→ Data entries

* * *

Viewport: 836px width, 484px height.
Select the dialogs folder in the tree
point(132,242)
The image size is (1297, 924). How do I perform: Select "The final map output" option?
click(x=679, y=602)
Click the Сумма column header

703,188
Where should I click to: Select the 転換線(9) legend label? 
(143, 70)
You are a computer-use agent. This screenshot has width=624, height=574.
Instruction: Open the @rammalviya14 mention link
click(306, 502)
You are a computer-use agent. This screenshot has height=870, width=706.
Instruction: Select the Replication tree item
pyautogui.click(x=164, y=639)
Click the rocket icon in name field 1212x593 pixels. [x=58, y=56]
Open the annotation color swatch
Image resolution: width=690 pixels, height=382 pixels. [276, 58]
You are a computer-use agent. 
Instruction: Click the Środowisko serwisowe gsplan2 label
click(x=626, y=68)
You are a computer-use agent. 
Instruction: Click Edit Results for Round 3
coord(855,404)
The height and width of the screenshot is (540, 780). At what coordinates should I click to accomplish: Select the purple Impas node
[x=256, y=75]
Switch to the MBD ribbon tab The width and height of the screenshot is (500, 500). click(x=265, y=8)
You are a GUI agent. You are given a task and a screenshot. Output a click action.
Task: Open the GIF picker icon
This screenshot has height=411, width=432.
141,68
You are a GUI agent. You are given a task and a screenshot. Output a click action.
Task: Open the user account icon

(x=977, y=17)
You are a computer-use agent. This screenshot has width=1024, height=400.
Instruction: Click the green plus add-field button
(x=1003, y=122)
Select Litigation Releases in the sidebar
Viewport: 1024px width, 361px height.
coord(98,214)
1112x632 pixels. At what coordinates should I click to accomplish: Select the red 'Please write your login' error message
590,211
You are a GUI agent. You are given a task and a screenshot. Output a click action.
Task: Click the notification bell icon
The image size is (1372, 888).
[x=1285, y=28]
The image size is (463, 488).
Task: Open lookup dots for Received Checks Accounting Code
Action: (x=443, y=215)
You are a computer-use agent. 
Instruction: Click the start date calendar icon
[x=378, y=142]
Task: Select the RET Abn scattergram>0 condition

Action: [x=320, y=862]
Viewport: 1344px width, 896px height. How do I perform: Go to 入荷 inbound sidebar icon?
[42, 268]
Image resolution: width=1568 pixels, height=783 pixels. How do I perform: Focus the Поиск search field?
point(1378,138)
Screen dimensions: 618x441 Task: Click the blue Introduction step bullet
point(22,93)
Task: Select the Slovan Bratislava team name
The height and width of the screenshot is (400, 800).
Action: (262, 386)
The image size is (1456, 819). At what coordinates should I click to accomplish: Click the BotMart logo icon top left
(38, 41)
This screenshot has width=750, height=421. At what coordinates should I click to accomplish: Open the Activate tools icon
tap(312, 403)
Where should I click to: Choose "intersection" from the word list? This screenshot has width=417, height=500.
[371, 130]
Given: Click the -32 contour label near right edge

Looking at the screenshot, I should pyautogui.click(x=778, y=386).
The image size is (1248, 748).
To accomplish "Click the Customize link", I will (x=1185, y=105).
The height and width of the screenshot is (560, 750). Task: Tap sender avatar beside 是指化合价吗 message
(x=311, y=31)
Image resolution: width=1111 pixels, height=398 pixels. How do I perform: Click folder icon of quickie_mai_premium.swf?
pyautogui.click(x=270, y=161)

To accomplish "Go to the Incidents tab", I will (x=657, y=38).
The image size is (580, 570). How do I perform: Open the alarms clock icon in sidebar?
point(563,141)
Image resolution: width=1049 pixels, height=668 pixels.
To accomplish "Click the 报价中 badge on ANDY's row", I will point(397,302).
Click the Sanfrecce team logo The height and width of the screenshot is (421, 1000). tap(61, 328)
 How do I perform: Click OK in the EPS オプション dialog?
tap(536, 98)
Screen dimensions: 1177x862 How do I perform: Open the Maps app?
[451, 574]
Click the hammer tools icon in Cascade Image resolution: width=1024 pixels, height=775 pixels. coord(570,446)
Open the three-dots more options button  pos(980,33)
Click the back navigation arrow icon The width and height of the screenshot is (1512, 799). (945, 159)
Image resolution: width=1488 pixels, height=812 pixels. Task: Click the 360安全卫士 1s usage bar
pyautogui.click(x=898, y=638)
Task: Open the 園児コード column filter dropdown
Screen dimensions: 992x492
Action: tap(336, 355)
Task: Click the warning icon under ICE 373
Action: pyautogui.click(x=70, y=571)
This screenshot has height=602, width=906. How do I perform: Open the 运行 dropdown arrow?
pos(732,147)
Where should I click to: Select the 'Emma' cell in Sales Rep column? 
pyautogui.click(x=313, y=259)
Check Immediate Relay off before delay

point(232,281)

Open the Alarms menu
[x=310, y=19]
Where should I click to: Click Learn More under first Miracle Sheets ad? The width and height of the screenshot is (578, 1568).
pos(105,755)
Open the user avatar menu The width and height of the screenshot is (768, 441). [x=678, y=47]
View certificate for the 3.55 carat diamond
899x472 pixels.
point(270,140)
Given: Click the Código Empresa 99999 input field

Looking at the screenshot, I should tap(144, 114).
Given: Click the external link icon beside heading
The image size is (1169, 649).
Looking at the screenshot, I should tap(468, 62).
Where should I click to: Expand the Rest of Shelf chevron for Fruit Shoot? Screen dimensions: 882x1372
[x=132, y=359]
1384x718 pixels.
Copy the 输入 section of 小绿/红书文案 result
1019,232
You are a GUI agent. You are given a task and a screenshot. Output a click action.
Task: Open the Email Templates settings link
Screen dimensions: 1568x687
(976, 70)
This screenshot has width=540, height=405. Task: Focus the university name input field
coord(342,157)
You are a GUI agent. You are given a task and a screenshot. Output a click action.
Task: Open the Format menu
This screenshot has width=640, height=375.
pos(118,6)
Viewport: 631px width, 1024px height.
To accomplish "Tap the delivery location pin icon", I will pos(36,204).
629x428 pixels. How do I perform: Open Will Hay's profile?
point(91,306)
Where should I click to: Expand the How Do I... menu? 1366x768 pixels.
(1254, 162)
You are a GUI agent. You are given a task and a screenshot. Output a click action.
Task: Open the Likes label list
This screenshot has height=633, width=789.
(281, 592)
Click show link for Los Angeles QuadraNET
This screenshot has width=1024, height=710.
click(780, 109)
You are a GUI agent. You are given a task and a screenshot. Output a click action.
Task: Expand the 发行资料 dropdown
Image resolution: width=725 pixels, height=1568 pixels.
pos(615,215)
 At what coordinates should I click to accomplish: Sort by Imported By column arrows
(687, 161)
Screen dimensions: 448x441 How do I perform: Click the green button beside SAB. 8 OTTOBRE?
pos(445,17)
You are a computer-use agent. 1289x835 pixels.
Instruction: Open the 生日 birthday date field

* * *

→ What to produce
The expected answer is every line above in which the word "team" appears.

→ Answer box
Task: Select the Slovan Bratislava team name
Click the Sanfrecce team logo The height and width of the screenshot is (421, 1000). tap(61, 328)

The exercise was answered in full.